- Christiane Krüger (centre) and Lisa Harrow (right) in Star Maidens
- Also known as: Les Filles Du Ciel (France and French Canada) Die Mädchen aus dem Weltraum (Germany)
- Genre: Science fiction
- Created by: Jost Graf von Hardenberg
- Written by: Eric Paice John Lucarotti Ian Stuart Black Otto Strang
- Directed by: Freddie Francis James Gatward Wolfgang Storch Hans Heinrich
- Starring: Judy Geeson Lisa Harrow Christiane Krüger Pierre Brice Christian Quadflieg Gareth Thomas Derek Farr Dawn Addams
- Composers: Berry Lipman and Patrick Aulton
- Countries of origin: United Kingdom West Germany
- Original language: English
- No. of series: 1
- No. of episodes: 13

Production
- Producer: James Gatward
- Production locations: Bray Studios On location: Windsor, Bracknell, Black Park
- Cinematography: Ken Hodges
- Editor: Robert C. Dearberg
- Running time: 25 minutes
- Production companies: Portman Productions Scottish Television

Original release
- Network: ITV
- Release: 1 September – 1 December 1976

= Star Maidens =

1976 British-German science-fiction TV series

Star Maidens is a British-German science-fiction television series. Produced by Portman Productions in 1975 and partly financed by German company, Werbung-im-Rundfunk, it was first broadcast on the ITV network in 1976. It was filmed at Bray Studios and on location in Windsor and Bracknell, Berkshire, and Black Park, Buckinghamshire.
It ran for a single season of thirteen half-hour episodes.

==Background==
Star Maidens largely followed on the success of Space: 1999, another sci-fi tv programme and, at the time, the most expensive show produced for British television.
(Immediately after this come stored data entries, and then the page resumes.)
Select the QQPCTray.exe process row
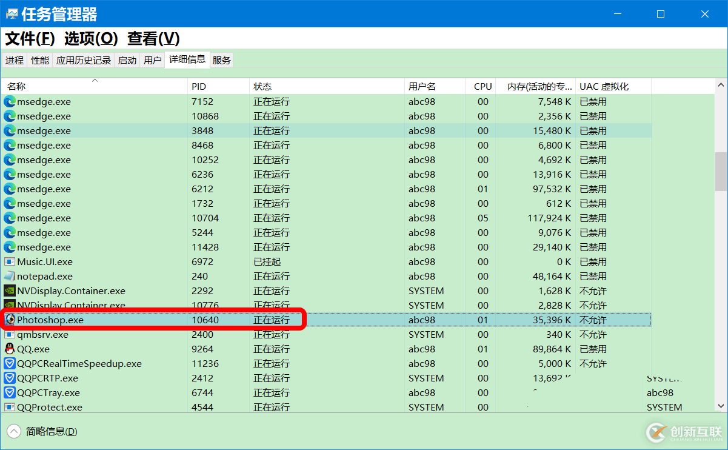728x450 pixels. click(x=48, y=392)
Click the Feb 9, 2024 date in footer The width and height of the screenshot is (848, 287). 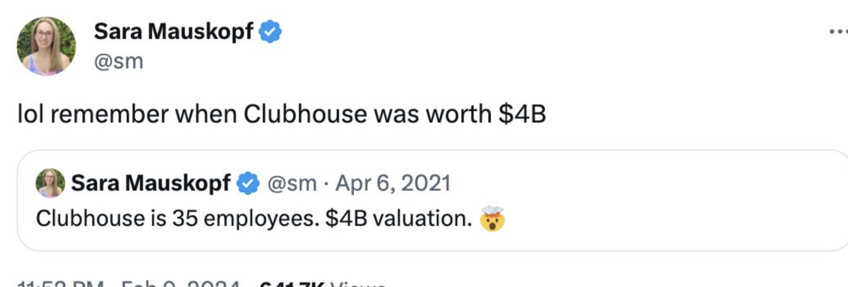tap(180, 284)
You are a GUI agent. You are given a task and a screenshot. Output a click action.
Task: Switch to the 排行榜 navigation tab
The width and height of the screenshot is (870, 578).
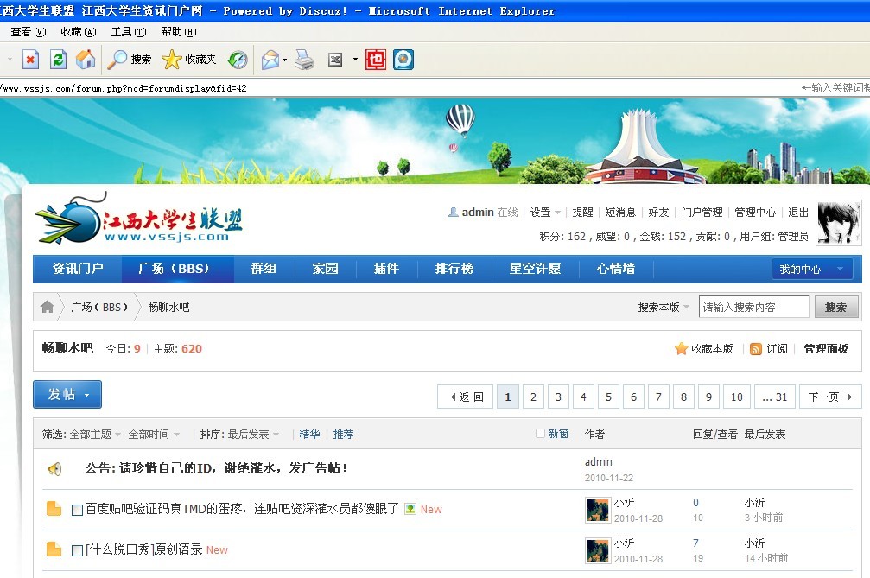pyautogui.click(x=454, y=269)
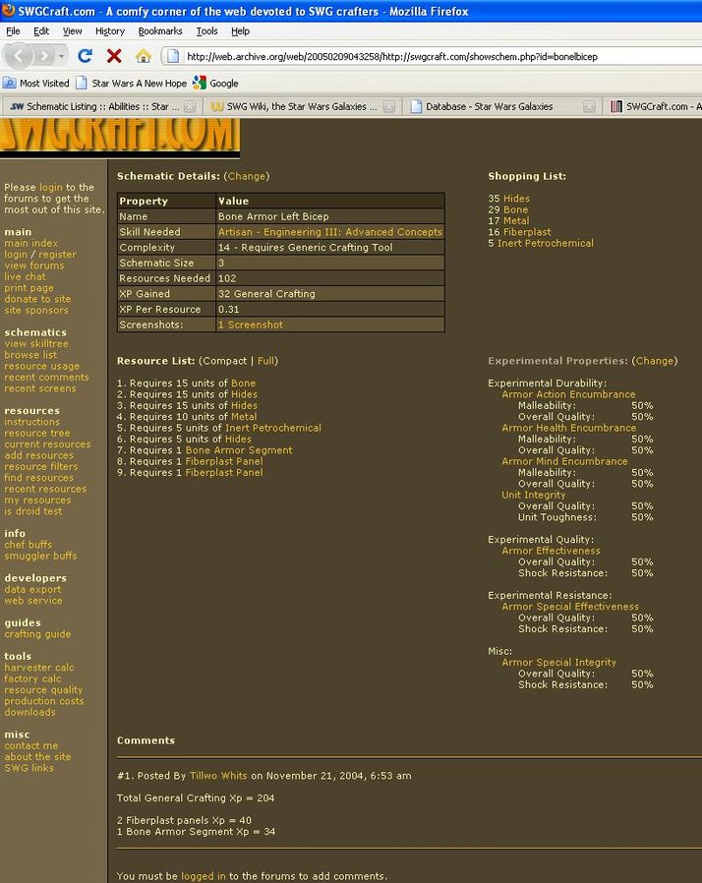Close the Schematic Listing tab
Screen dimensions: 702x883
(x=190, y=106)
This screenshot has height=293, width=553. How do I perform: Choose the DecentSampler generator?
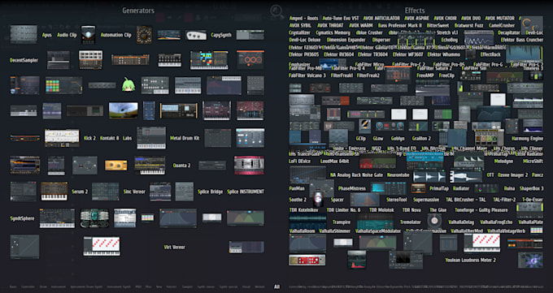(x=24, y=60)
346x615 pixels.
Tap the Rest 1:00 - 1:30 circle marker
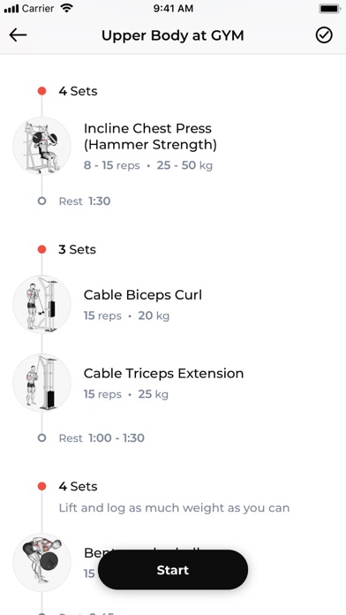click(42, 438)
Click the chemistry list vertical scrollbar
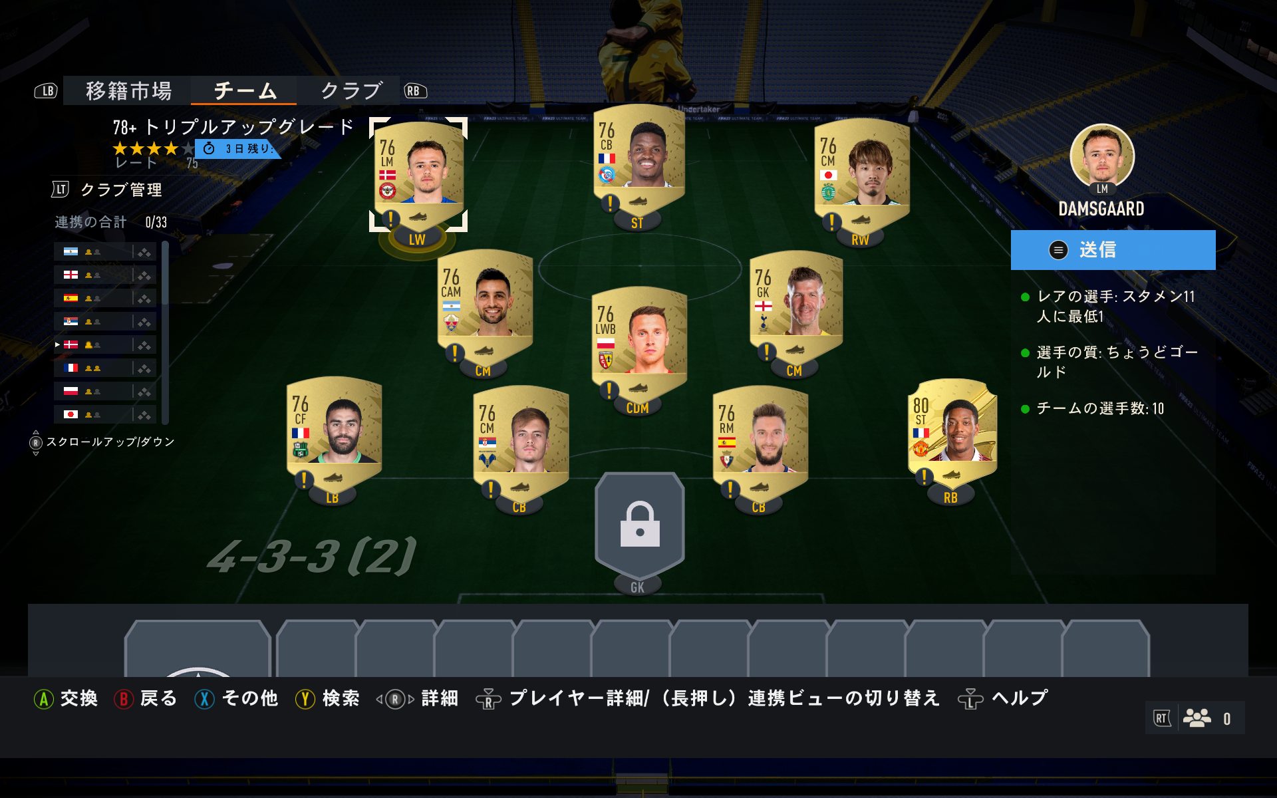This screenshot has width=1277, height=798. click(165, 333)
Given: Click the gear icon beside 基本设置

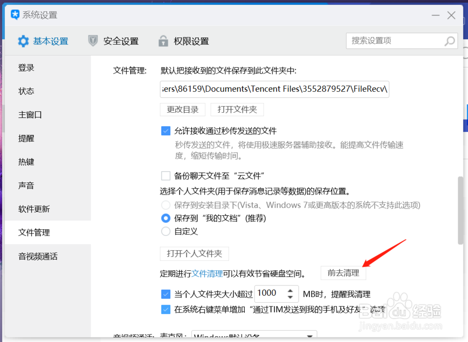Looking at the screenshot, I should point(23,41).
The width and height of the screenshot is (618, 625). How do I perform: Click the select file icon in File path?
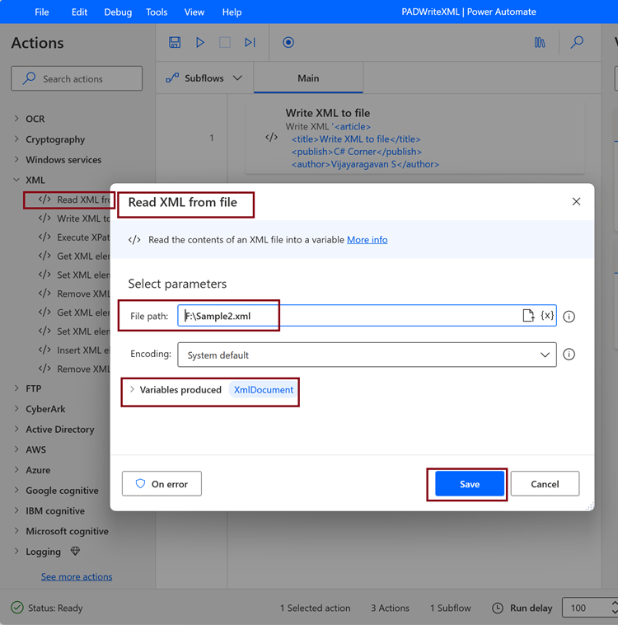coord(528,316)
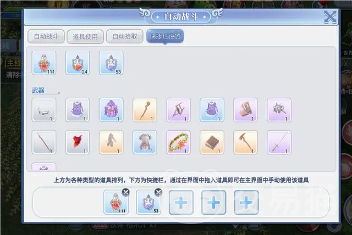Select the red potion with 111 count
Screen dimensions: 352x235
(x=44, y=63)

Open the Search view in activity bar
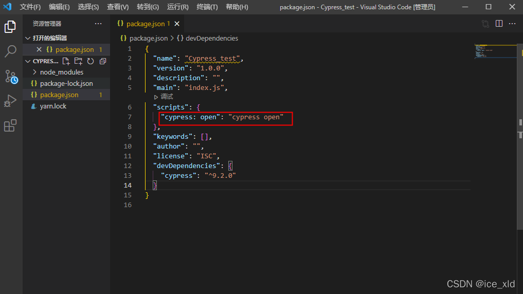(10, 51)
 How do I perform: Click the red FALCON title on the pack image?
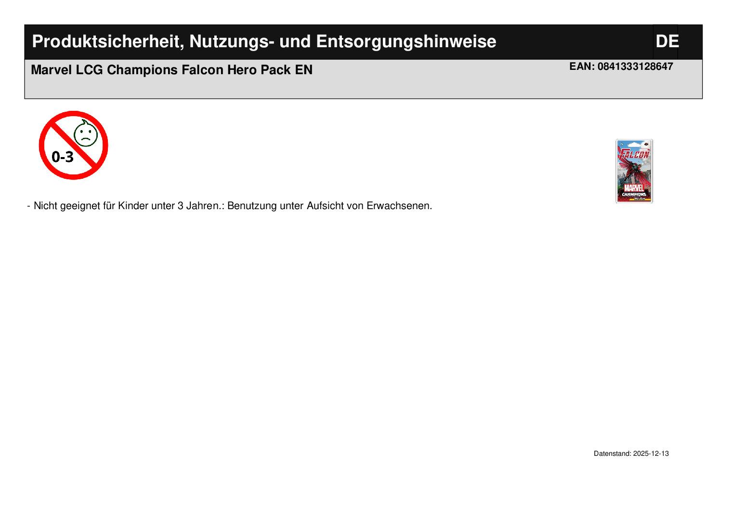tap(634, 155)
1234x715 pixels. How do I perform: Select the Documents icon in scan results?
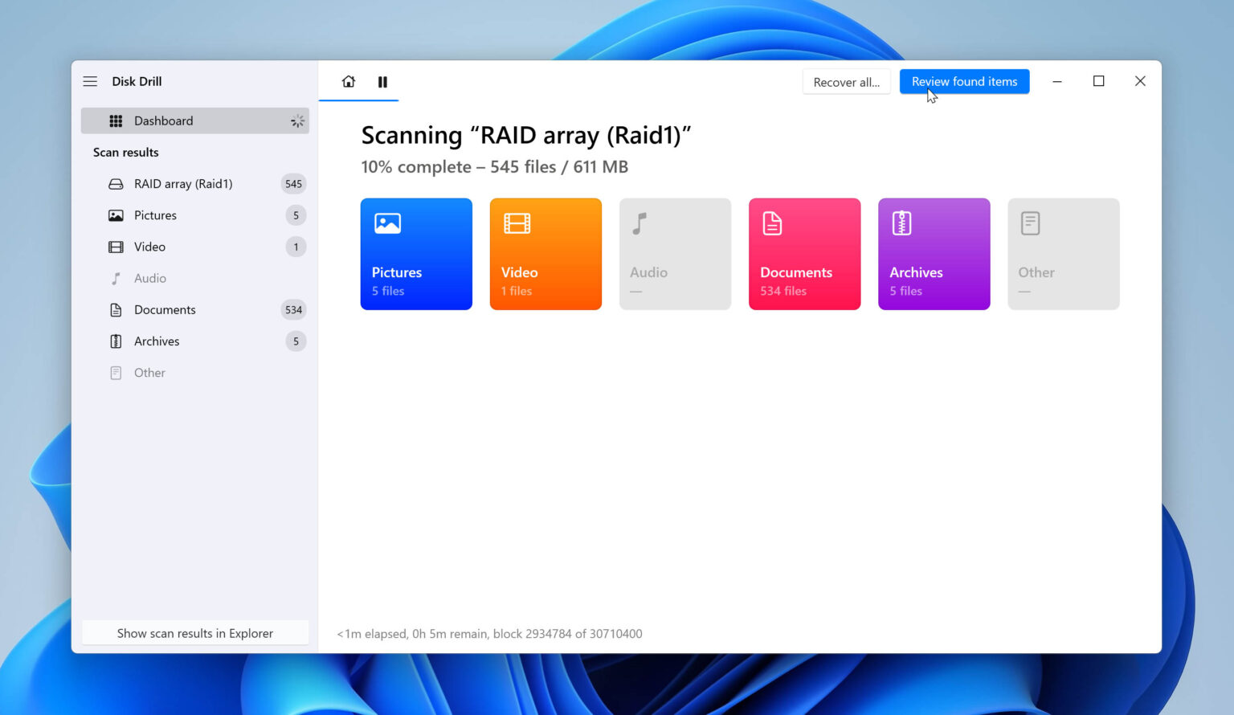tap(116, 309)
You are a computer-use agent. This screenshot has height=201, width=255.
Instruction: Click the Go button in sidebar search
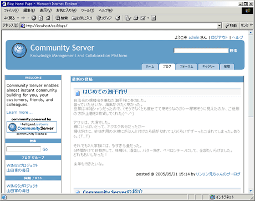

While Star Maidens had a considerably lower budget, it shared the same production designer, Keith Wilson, the same sound editor, Peter Pennell, and special effects by Allan Bryce, leading to a similar look and feel for both series. Lead actresses Judy Geeson and Lisa Harrow had also appeared as star guests in Space:1999: Geeson in the episode "Another Time, Another Place" and Harrow in "The Testament of Arkadia".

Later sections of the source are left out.